Financial reports are often bloated. A correlation between bloating, sentiment and stock market reactions is found.
Bloated reports create information asymmetry and lower price efficiency. LLMs can distil bloated information by summarizing relevant facts.
GPT 3.5 used to produce unconstrained summaries (no limit on max words to use). Summaries are, on average, less than 20% of the original document’s length.
Great focus on general sentiment analysis. No real focus on goodness/factuality of the retrieved information.
Overall, summaries amplify sentiments of the reports, negative documents become more negative and positive ones become more positive in summaries.
Correlation between sentiment of summarized docs and cumulative abnormal returns. Correlation is absent when using original docs sentiment.
Correlation between values of “Bloat” and market performance.
More in-depth details
Information overload in corporate filings is a real issue, often incentivized by management to obfuscate negative information through irrelevant details. Up to now, call to awareness as the “Plain English” initiative have failed to enforce sufficiently good practices and frameworks.
Sentiment assessed by counting positive/negative financial keywords. Using dictionaries provided by Loughran and McDonald. Higher proportion of positive words corresponds to a higher Sentiment score.
Informativeness of summarized disclosures measured by comparing raw document sentiment vs. summarized document sentiment in their ability to explain cumulative abnormal returns (CAR). The calculation of CAR involves subtracting the expected return of the firm's stock, typically based on a market model or historical average return, from the actual return observed over the event window, and summing up these differences for both days of the sonsidered event window. Statistically relevant results, suggesting usefulness of LLM for insights. One standard deviation increase in sentiment of summaries is associated with a 0.087 deviation increase in abnormal returns. This correlation is not seen with the sentiment of original documents, because of their noisiness.
Relative amount by which a document’s length is reduced as a measure of the degree of irrelevant information, referred to as “Bloat”. “Bloat” is mostly attributed to firm level factors and changes significantly from period to period. Higher bloat is correlated with negative sentiments. When a firm repots losses, bloat is higher. Bloated disclosures are associated with adverse capital market consequences.
Proxies to capture degree of price informativeness:
Intraperiod timeliness (IPT) over a five-day window used to measure speed of price discovery.
Probability of informed trade (PIN).
Daily bid-ask spread measured on the announcement day (BAS)
Bloat has negative association with IPT and positive with PIN and BAS. One standard deviation increase in Bloat is associated with a 0.16% increase in the probability of informed trading, an 8.8% point decrease in the speed of price discovery, and a 17.6% point increase in bid-ask spread. Disclosure bloat hinders effective information transfer between companies and information users. Bloated discosures are associetad with adverse capital market consequences.
Team conclusions
The paper is generally solid and validates the use of large language models (LLMs), particularly those from OpenAI, for tasks such as document summarization.

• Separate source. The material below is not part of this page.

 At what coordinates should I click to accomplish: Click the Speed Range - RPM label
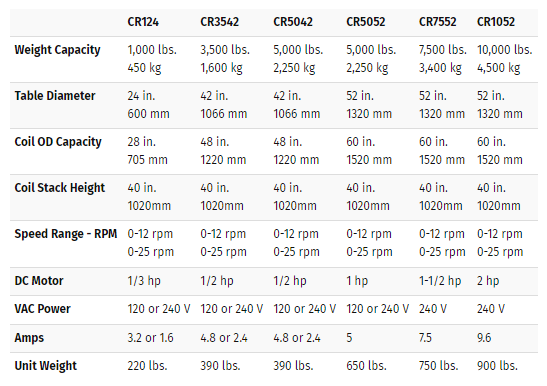pyautogui.click(x=66, y=234)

However, it lacks in-depth analysis on the semantic quality of the summaries generated by the LLM. The focus is on metrics related to sentiment analysis and the length of the output produced by GPT-3.5.
Another critique, is on the very nature of the bloat measure. It may be volatile and in the long run the industry might adapt to prevent its use.
The end-to-end approach to summaries used in the paper is susceptible to 'hallucinations'. Our current method of 'extract-then-summarize' may offer better control over the output.
The way they determine sentiment of raw and summarized documents is easy to implement and provides good insights. We have to check if our kqueries retrieve sentiment. Also, would be good to study literature on sentiment analysis in financial settings.
Their "bloat" metric seems to offer a useful measure of sentiment and shows statistical relevance. I see two ways we could implement this: (1) by comparing the length of the summary from our current kqueries to the original text, or (2) by using a parallel pipeline with GPT-3.5 or 4 to generate a summary and compare its length to the original text.